=== Begin Enclosure ===
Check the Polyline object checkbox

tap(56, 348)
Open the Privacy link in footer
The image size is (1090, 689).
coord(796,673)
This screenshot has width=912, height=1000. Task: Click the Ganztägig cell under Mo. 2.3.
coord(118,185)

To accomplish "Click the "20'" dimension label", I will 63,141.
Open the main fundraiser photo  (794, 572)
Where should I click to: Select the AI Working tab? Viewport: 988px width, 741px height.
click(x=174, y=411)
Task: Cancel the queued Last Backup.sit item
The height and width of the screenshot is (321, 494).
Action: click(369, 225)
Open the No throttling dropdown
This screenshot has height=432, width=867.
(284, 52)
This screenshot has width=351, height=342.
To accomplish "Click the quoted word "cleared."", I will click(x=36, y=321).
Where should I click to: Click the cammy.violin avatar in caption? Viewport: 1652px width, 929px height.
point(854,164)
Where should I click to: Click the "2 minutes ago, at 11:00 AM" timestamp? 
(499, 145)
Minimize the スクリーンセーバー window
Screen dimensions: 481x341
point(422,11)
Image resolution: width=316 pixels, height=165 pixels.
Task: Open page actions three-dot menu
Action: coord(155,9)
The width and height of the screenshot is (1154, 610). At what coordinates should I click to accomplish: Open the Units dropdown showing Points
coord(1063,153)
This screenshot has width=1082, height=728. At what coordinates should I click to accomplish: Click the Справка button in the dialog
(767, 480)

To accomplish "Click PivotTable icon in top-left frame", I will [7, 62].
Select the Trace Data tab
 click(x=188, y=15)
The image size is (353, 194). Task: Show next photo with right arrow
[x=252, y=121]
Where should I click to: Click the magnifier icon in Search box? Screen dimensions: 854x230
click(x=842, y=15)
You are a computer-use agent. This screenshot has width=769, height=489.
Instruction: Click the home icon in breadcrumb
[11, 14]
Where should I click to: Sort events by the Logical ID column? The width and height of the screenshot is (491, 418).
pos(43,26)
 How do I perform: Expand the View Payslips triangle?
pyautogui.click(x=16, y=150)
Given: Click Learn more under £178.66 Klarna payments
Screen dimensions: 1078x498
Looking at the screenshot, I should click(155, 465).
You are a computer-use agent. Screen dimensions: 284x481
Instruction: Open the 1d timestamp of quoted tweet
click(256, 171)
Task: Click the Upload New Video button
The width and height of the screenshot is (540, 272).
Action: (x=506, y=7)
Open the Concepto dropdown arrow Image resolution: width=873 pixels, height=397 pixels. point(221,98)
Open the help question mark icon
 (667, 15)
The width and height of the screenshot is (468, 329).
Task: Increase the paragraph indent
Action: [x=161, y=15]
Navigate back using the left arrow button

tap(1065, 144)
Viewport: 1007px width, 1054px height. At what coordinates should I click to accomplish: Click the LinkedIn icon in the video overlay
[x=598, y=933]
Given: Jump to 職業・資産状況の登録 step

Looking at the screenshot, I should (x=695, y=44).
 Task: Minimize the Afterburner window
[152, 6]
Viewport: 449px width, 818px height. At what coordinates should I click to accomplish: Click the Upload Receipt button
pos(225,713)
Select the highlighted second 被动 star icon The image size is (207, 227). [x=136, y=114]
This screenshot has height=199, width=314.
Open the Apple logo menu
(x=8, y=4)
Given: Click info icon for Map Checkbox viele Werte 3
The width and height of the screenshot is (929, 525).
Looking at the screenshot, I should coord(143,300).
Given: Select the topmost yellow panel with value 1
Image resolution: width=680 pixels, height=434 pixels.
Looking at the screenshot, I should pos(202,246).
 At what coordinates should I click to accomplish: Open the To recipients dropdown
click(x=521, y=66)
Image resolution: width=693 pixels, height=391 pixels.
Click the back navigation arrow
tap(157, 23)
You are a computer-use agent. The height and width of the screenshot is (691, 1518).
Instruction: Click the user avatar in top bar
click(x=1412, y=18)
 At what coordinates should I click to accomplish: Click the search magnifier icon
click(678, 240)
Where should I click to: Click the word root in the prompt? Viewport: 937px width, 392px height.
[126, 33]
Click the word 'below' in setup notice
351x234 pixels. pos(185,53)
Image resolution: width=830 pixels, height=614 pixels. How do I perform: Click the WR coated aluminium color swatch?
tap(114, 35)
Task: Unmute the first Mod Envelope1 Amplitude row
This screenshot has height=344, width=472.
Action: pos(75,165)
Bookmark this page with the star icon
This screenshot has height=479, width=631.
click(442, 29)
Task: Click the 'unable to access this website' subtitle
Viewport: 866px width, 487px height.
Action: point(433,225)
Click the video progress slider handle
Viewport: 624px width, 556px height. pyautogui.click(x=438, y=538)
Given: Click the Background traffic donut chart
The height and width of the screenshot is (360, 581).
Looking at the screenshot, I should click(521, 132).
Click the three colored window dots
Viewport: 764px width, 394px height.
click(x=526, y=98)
=== End Enclosure ===
WHAT IS BEING ASKED: Starting at the line with "Given: Jump to 職業・資産状況の登録 step" and ending at the line with "Given: Click info", print each line of the listing above exactly, with no other lines.

YOUR RESPONSE:
Given: Jump to 職業・資産状況の登録 step

Looking at the screenshot, I should (x=695, y=44).
 Task: Minimize the Afterburner window
[152, 6]
Viewport: 449px width, 818px height. At what coordinates should I click to accomplish: Click the Upload Receipt button
pos(225,713)
Select the highlighted second 被动 star icon The image size is (207, 227). [x=136, y=114]
This screenshot has height=199, width=314.
Open the Apple logo menu
(x=8, y=4)
Given: Click info icon for Map Checkbox viele Werte 3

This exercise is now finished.